Kathryn Riley/USGA
If your idea of big-time tournament golf is a competition played on emerald-green terrain, underpinned by SubAir Systems, patrolled by moisture-sensing drones and fine-tuned with the assistance of all kinds of space-age advents, we don’t blame you.
There’s plenty of that to go around.
This week, though, something different is afoot as the over-50 set convenes in Rhode Island for the U.S. Senior Open, at Newport Country Club.
A visit to the more century-old club is a trip through time to the birthplace of championship golf in this country; the first U.S. Amateur and the U.S. Open were both held here in 1895. It’s also a reminder of a more rustic era in golf-course maintenance, when layouts in the U.S. were kept more like their counterparts in Ireland and the UK. Augusta National this is not.
Consider, for instance, irrigation. While Newport’s greens and tees have sprinkler heads, its playing corridors don’t. Unique among USGA championship venues, the course has no irrigation system for its fairways and rough because, well, that’s how it’s always been, and the membership likes it that way.

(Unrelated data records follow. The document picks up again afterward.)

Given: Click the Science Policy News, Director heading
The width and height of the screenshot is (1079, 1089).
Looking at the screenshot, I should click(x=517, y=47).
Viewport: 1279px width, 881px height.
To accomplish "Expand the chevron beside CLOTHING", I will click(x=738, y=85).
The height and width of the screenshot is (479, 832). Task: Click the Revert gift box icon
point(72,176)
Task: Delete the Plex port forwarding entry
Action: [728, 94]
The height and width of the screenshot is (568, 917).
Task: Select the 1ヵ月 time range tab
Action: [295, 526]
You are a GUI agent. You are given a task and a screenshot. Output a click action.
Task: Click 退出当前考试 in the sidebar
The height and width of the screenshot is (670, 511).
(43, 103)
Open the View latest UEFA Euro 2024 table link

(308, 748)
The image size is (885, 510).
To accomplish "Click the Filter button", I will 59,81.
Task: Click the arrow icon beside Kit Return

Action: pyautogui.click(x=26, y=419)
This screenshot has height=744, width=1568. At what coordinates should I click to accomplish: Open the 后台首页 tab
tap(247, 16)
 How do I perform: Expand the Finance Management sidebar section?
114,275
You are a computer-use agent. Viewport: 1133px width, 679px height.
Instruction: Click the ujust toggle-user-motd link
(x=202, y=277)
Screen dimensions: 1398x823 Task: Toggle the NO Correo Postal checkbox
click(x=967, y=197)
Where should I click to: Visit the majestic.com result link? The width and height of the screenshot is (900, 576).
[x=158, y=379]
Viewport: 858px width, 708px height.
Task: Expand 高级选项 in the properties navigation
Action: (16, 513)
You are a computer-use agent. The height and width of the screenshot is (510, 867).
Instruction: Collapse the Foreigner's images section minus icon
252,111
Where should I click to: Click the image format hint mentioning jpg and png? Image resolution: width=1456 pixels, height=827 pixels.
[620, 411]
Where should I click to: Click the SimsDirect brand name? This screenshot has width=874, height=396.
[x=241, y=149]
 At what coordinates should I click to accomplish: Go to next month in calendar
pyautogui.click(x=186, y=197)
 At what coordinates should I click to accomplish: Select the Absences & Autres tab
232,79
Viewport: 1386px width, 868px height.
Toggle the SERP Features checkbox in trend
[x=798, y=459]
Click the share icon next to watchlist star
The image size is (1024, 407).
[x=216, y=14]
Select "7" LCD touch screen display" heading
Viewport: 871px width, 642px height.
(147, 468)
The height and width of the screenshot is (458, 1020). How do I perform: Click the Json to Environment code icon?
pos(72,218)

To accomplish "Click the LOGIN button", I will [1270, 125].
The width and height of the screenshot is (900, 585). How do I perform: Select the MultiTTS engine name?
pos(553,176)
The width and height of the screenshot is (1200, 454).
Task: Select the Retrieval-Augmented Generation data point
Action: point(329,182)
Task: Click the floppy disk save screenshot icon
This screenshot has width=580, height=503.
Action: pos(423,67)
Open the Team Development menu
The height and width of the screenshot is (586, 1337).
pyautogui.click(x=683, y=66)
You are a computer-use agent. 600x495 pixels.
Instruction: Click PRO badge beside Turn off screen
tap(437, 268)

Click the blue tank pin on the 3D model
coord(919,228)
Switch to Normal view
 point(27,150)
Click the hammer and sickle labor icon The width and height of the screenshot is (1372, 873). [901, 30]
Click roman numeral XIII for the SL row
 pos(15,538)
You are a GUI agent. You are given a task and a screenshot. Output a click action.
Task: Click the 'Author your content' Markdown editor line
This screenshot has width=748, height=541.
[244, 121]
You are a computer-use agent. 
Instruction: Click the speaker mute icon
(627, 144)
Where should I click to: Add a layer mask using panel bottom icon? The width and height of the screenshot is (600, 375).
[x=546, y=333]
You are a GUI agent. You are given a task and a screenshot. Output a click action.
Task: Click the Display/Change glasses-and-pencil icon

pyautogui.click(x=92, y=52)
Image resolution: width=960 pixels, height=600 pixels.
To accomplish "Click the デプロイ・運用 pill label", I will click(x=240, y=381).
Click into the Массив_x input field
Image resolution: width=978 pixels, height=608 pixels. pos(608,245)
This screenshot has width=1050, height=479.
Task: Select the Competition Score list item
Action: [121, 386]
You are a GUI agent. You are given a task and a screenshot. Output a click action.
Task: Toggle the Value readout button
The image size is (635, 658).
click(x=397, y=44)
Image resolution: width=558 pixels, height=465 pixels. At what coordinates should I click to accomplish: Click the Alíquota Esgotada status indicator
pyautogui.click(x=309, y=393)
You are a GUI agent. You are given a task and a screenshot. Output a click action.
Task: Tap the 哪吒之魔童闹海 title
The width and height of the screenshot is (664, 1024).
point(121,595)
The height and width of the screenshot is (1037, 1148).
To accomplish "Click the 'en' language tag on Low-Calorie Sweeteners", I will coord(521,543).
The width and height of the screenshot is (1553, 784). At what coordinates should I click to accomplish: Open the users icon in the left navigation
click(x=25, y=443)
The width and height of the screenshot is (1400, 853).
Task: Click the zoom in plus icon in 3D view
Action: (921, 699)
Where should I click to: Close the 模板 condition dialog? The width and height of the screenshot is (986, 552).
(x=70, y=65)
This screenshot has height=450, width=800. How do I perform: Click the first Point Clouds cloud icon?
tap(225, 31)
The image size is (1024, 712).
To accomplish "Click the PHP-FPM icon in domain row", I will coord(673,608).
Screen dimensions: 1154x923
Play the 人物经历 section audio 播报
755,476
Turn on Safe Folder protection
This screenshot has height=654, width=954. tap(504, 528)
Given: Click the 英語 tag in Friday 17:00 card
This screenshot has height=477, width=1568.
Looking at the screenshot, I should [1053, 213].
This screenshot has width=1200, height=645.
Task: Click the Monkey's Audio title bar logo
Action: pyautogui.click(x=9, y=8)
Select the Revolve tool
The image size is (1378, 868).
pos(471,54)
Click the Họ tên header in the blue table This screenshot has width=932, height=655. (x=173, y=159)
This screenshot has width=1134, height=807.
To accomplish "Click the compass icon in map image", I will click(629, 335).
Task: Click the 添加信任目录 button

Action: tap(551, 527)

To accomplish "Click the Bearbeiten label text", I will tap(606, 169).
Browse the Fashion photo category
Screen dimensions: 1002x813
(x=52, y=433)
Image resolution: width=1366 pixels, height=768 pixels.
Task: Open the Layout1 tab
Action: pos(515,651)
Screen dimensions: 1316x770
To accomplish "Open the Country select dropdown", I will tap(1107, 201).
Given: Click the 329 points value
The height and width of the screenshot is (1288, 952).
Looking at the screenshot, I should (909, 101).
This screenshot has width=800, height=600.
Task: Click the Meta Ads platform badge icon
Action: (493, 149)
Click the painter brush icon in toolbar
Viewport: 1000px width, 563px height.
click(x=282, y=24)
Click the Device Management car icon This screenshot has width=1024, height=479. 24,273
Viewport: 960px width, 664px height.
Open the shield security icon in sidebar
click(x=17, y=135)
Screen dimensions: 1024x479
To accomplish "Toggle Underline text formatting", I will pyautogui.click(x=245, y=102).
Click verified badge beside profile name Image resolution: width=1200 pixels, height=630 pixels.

What are the implications for this week’s competition? Ben Kimball is senior director of championships for the USGA. We asked him about Newport’s distinctive infrastructure (or lack there of) and its impact on course setup for the event.
Ample room off the tee
Tightening fairways for a tournament means growing in the rough, but growing in the rough requires ready access to irrigation. “You’ve got to be able to water constantly,” Kimball says. Doing so at Newport would mean running hoses for hundreds of yards from the tees or greens, a labor-intensive process that also carries risks. “The conditioning here is controlled more by mother nature than it is by an individual with a switch box,” Kimball says. That makes it hard to predict how the course will emerge from winter and spring, and how easily it might be managed in the weeks leading up the event. What’s more, because Newport is a windy site, there’s the likelihood that “not all the water will land where you need it to land.” Rather than run those risks, the USGA opted to leave the corridors as the club keeps them for member play, mostly ranging from 35- to 45-yards wide, five to 10 paces wider on average than more championship venues. “It’s going to look to the players like there’s some room to hit it,” Kimball says. “And when the wind kicks up, they’re going to be happy to have that width.”
Non-uniform rough
Intermingled with Newport’s native-grass rough are splotches of bentgrass that, Kimball says, were either dragged out by golfers on their shoes or left over from where fairway used to be. Bentgrass performs great on greens. As rough, though, it’s a bear, thick and grabby. “And if you cut it down it doesn’t like it, either,” Kimball says. Without irrigation, “it gets yellow and scalped-looking.” And so, where most major championships have uniform rough, Newport will have a mix of wispy native grass that’s easier to hit through, and gnarly, club-snagging bentgrass patches. “You don’t always know what you’re going to get,” Kimball says. “But if anything, the farther offline you hit it, the better off you’re likely to be,” because the bentgrass, by virtue of how it got there in the first place, is more likely to be closer to the fairway edge.
Minimal mid-tourney tweaking
Modifying the course setup is a common practice in major championships, and the USGA will do that this week on the tees and greens. But it will be a different story in the fairways and rough. “In a way, you could say it’s actually easier on us, because we just have to let nature take its course.” (The exception is the middle of the 10th fairway, where there is a sprinkler head, which was installed because the soil is particularly thin and rocky in that area.) “It’s sort of like playing golf in a museum,” Kimball says of Newport. “It’s beautiful, but you really can’t touch much.”
A U.S. Open, with a British look
Like all species, grass adapts. The turf in Newport’s fairways has done just that, growing old, deep-rooted and resilient, beautifully suited to its environment. But not Augusta-green. A mix of grass varietals (bentgrass, poa, rye and fescue), it’s monochromatic, and as the week wears on, it will go in ways that nature takes it, giving rise to brown or tawny patches reminiscent of the turf on links across the pond. “Viewers might find that it has more of a British Open look and feel than what they think of an as old-school U.S. Open,” Kimball says. “More Pinehurst than Winged Foot, if you know what I mean.”